The Grand Choral Synagogue in St Petersburg
Tellingly, the adjective “Great”, so commonly used in conjunction with Peter and Catherine, is generally thought of as a reference to the scale and scope of their achievements in modernizing and transforming Russia. However, their palaces suggest that it could just as appropriately be used in relation to the grandeur of their homes.
The Hermitage, also known as Catherine’s Winter Palace, lies along the Neva embankment at the center of St Petersburg. Now the world’s largest museum of art and fine art, it contains so much that a two-day visit could not even begin to do it justice. The complex of buildings is a treasure trove in itself, with seemingly endless rooms and gold in abundance, dripping from ceilings, doorways and window frames. Frescoes on the ceilings, marble columns and crystal chandeliers were an integral part, with ornate mirrors, magnificent vases and breathtaking sculptures, including one by Michaelangelo. Whereas other galleries might point with pride to their collection of one or two works by particularly famous and distinguished artists, the Hermitage can easily trump them. Among its pieces are, for instance, some 40 works by Reubens and 30 by Goya, as well as 2 of only14 known paintings by Leonardo da Vinci. Its collection of more modern works is equally impressive, with fine exhibits by Renoir, Monet, Van Gogh, Gauguin, Matisse and Picasso among others. It seems ironic that in some ways the excess continues.

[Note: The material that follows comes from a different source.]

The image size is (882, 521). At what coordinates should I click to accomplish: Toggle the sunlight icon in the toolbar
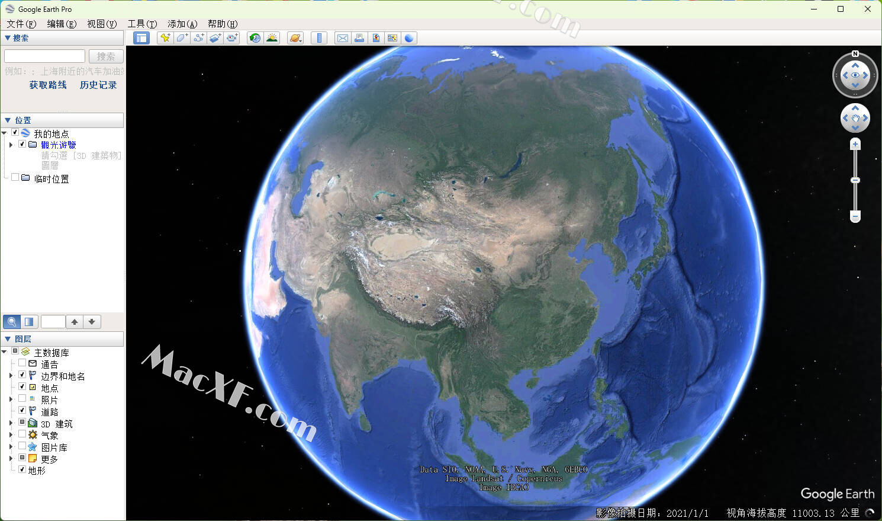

A fortnight’s stay as a tourist is not truly representative, and some aspects of modern Russia still seem redolent of the authoritarianism of the past. Officials could be brusque, and the bureaucracy rigid. Opponents of the present government may not now end up in labor camps, but a disproportionate number of those who disagree with President Putin have been subject to allegations of corruption or have felt it prudent to move abroad. However we did not see any evidence of real poverty, though glimpses into life beyond the conventional sites suggests that much remains to be done in terms of improving the standard of homes of ordinary Russians.
Our overall impression was that Russia is generally keen to welcome tourists and wants visitors to enjoy its treasures. The extravagance may have been monumental but so too are its results. If you get the opportunity, do go.